Here’s another likely workable spec for ID’ing lines that should be removed:
<start of line><bunch of non-space chars><literal ‘+’><one space><anything><newline sequence>
Advantage of this one is eyeballs don’t have to stray far from the left.
-
@K-M-Richards said in I don't understand the command line syntax to accomplish this:
What I am hoping for is a solution that will accomplish this and let me learn more about doing this sort of thing in the future.
If you look at all of the proposed solutions, you will see a common theme, one of using regular expressions. The limitation you were having was due to looking for static text which wasn’t unique to just those lines you needed to remove and possibly also using the “normal” mode of searching.
So as you found; looking for static text; it is very hard to account for variability of content, that’s where regular expressions (called regex for short) come in handy. To learn more about regex, look in our FAQ section for a post titled “Where to find REGular EXpressions (RegEx) documentation ?”. Consider taking some lessons from those links. If you do, remember to start simply first. Regex has a lot to offer, but in the same way as building a house, it all starts with a good foundation, so understanding the basics will be helpful.
After looking more closely at your very well structured data I can see there seems to be an alternative using static text, one that @Guy038 alluded to in his regex. So you could keep the search mode as “normal” and in the find window enter:
AUDIO 00:00
I have 4 spaces at the start and another 4 between the AUDIO and the time. From your sample it does seem that this portion of the line is unique to ONLY those lines you wish to remove. If so, then it may be sufficient for you.So, although I have now provided a “normal” mode search solution, hopefully you may have also tried one or more of the regex solutions and have had your eyes opened to the possibilities of regex. As you said, “…and let me learn more about doing this sort of thing in the future.”.
If you do start learning and get stuck, remember the forum members are only a post away. We are only too keen to help someone on their Notepad++ journey!
Terry
-
Hi, @k-m-richards, @terry-r, @neil-schipper and All,
@neil-schipper : I completely apologize about my previous statement :
Here is , to my mind, a nice solution, as it does not depend on the location of each column, supposing the same layout, of course !
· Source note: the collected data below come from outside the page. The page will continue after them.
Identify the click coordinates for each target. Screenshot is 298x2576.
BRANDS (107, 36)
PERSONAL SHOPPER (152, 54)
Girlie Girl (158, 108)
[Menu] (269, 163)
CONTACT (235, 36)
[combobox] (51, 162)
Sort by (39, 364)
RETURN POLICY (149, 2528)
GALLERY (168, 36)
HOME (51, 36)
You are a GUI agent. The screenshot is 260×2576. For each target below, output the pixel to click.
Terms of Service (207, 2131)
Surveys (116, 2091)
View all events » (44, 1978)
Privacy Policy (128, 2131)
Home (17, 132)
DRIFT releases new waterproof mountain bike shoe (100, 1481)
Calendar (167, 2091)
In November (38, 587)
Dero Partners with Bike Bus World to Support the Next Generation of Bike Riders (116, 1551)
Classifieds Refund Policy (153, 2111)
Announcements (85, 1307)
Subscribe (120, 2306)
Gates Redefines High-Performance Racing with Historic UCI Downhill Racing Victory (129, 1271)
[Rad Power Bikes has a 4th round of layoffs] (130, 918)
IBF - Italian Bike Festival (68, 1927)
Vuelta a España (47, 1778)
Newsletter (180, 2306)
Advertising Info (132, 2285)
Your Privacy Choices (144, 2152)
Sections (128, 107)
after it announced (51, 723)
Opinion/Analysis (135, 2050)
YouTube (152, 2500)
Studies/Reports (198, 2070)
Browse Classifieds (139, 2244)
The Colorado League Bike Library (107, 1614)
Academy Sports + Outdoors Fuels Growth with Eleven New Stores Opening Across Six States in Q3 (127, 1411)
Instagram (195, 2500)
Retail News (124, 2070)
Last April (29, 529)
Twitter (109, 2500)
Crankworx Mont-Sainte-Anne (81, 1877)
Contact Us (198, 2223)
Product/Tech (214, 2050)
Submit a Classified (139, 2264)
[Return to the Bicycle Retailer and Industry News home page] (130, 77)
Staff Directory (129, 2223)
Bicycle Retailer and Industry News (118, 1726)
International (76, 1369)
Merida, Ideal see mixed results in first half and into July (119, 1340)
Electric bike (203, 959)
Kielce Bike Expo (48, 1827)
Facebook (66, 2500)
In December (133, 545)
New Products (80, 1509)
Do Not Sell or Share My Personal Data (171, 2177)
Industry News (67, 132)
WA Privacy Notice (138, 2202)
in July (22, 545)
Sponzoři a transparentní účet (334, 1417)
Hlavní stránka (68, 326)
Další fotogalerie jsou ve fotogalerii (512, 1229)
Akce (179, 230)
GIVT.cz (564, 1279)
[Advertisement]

Indeed, In my previous post, I just searched for a solution which could work without any specification on the exact location of each column, forgetting to try your own regexes . And, indeed, your first (
\h+\d{1,2}:\d\d\h+\w
) and second regex (^.*?\h+\d{1,2}:\d\d\h+\w.*?\R
) do respect this condition !Well, in general, I try, at first, to think about a new problem without referring to other solutions already proposed. This is both to get a “fresh” look at the problem and to find my own solution.
However, very often, I end up with ways of doing things and expressions that turn out to be too sophisticated and lead me to think that the solutions already mentioned are the best ones !!
Best Regards
guy038
-
I can see … an alternative using static text … So you could keep the search mode as “normal”
This is true, and interesting, but in this case it only supports a multi-step (bookmark-and-delete) workflow, but not a single step ReplAll.
Well, in general, I try, at first, to think about a new problem without referring to other solutions … both to get a “fresh” look at the problem and to find my own solution.
I do that too, a good practice.
A small corrective: “command line syntax” applies to command line interfaces (most famously the DOS or Windows console CLI’s, but there are many others); “search expression syntax” is what we’ve been using here.
-
@Neil-Schipper said in I don't understand the command line syntax to accomplish this:
This is true, and interesting, but in this case it only supports a multi-step (bookmark-and-delete) workflow, but not a single step ReplAll.
And that’s what the OP was doing, using (Book)mark to find those lines. Of course, if he wasn’t aware, he will be now through these series of posts that he can achieve it all in 1 step.
However when I was first learning regex I used the bookmark and find functions quite a bit to understand the boundaries of my regex, to get a feel for how different “formulae” would work on data, I probably still do to be honest. I think it is a valuable tool in the learning process. Even if it does take multiple steps, it’s still far quicker then manually marking each line.
Terry
-
@Terry-R said in I don't understand the command line syntax to accomplish this:
… I used the bookmark and find functions quite a bit to understand the boundaries of my regex … I probably still do to be honest.
Interesting how our histories differ. I use bookmarks mainly for navigation and am hesitant to perform operations that would pollute the list, or blow them all away, and, I use find-match-mark to colorize, but I don’t think I’ve ever used find-match-bookmark to solve a practical problem of my own, and consider it an oddity.
-
Thank you all for your detailed suggestions and explanations of how they would work.
I am going to print out this entire thread and read it over several times and then experiment some more. It looks to me that the solution that will work best for me is somewhere in there!
It is also gratifying that there are still places where if you ask politely for help, you receive it with equal measures of politeness. You are all very nice people for trying to help.
-
With the topic named “I don’t understand the command line syntax to accomplish this”: as future readers come browsing or searching through old forum posts, they will have no clue what it’s about. And even if you come back some time later, reading through your old topic titles, you might not know what question you were asking originally.
Would you mind if I used admin powers to rename your topic to “how to delete ‘placeholder lines’ from a log file” ?
-
@PeterJones By all means, if you think it will help others with similar difficulties.
-
I just wanted to come back and thank everyone again for their help. As I had hoped, I took parts of multiple suggestions and came up with a sequence of search-and-replace steps which has reduced my log editing time to under ten minutes for a full week’s worth. Two months into the new process and not a single glitch!
Best of all, I increased my knowledge base in the process. I love it when solving a problem results in my learning something new!
Again, thank you all for your help.
-
This post is deleted!